Homemade Pumpkin Applesauce with Golden Flaxseeds
If you’ve never had or made your own applesauce, you’re truly missing out. It’s so much better than store bought and is easy to make. This version incorporates pumpkin and ground flaxseeds to amplify the nutrition while helping to reset your digestion.
Makes 2 cups
6 medium apples (approximately 2½ pounds)
½ cup filtered water
1 teaspoon ground cinnamon
1 teaspoon freshly grated ginger
½ cup canned pumpkin puree
1 tablespoon fresh lemon juice
4 teaspoons ground golden flaxseeds
Peel, core, and slice the apples into bite-sized chunks.
Combine apples with water, cinnamon, and ginger in a large pot and cook over medium heat, stirring occasionally, for 20 minutes.

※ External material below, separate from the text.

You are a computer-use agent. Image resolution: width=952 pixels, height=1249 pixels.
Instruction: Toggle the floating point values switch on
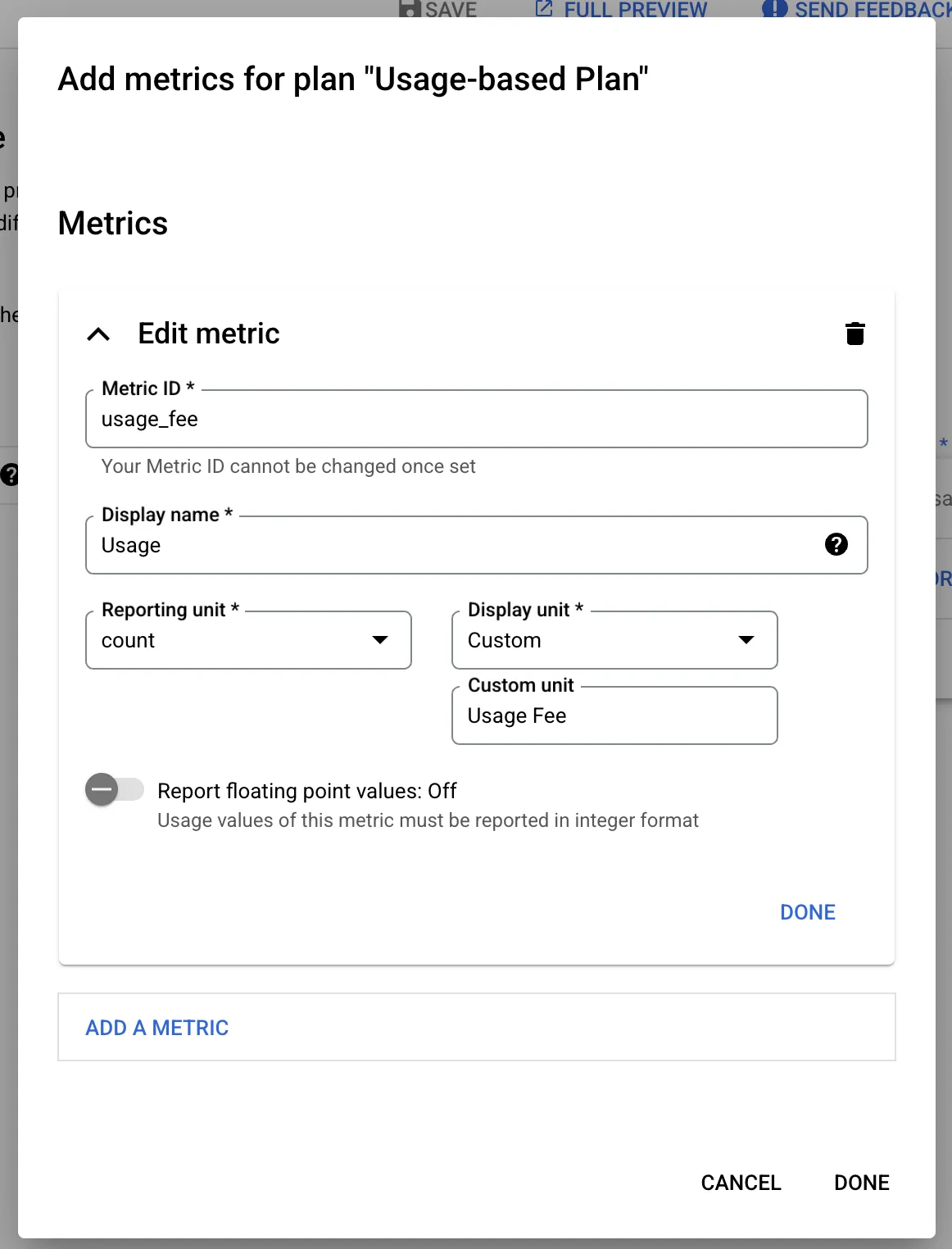tap(114, 789)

Remove from heat and stir in pumpkin puree and lemon juice. Mash the apple mixture with a potato masher for a chunky, rustic texture. For a smoother texture, use an immersion blender to break up chunks or carefully transfer mixture to a regular blender and puree until smooth.
Divide evenly into 4 individual servings and stir 1 teaspoon of ground flaxseeds into each.
Cook’s notes: Leftovers can be stored in the refrigerator in a tightly sealed glass container for up to a week.
AIP adaptation: Omit flaxseeds.
Elimination/Provocation Diet adaptation: Omit lemon juice.